El cabrito al horno perfecto tiene tres señales inequívocas. Primero, la carne se despega del hueso con facilidad cuando la pinchas con un tenedor. Segundo, al cortarla, los jugos salen claros o ligeramente rosados, nunca secos. Tercero, las patatas del fondo deben estar doradas por fuera y cremosas por dentro, habiendo absorbido los jugos del asado. Si la carne ofrece resistencia al corte, necesita más tiempo: baja el horno a 150°C y dale 30 minutos más.
La Salsa del Asado
Uno de los grandes tesoros del cabrito al horno es la salsa que queda en el fondo de la fuente. Para aprovecharla al máximo, cuando saques el asado del horno, retira la carne y las patatas y pon la fuente directamente sobre el fuego. Deja reducir la salsa unos minutos, moviendo para despegar los jugos caramelizados del fondo. Si quieres más cuerpo, añade una cucharadita de maicena disuelta en agua fría y deja espesar. Esta salsa es oro líquido y es con lo que se baña cada bocado.
Variantes Tradicionales
- Cabrito a la sidra: Sustituye parte del vino blanco por sidra natural. El resultado es una salsa con un toque ácido y afrutado que combina maravillosamente con la carne.

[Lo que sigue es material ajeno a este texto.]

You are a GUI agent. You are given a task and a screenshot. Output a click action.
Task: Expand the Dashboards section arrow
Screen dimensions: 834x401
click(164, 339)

- Cabrito con castañas: Añade castañas asadas en los últimos 30 minutos de horneado. Las castañas absorben los jugos y aportan un dulzor que contrasta con la carne.
- Cabrito con miel y mostaza: Un glaseado de miel y mostaza en los últimos 10 minutos crea una costra dulce y picante que es espectacular.
- Con setas: Añade boletus o setas de temporada en los últimos 20 minutos para un toque de sabor umami.
Con Qué Acompañar
Las patatas del horno son el acompañamiento natural e insustituible. Para completar la mesa, una ensalada verde con vinagreta de sidra ayuda a cortar la contundencia del asado. De entrante, una crema de verdinas o un pote asturiano en pequeñas raciones abren el apetito. De postre, arroz con leche asturiano o frisuelos con miel. El maridaje perfecto es una buena sidra natural escanciada, o si prefieres vino, un blanco de la D.O. Cangas con cuerpo suficiente para acompañar la carne.
Errores Comunes
- Carne seca: Cocción excesiva o temperatura demasiado alta durante demasiado tiempo. Controla el riego y la temperatura.
- Patatas quemadas: Si las patatas se doran demasiado antes de que la carne esté lista, añade un poco de caldo para frenar la cocción.
- No marinar: Saltarse la marinada da como resultado una carne con menos sabor y menos tierna.
- Servir frío: El cabrito al horno debe ir directo del horno a la mesa. Si se enfría, la grasa se solidifica y pierde mucha magia.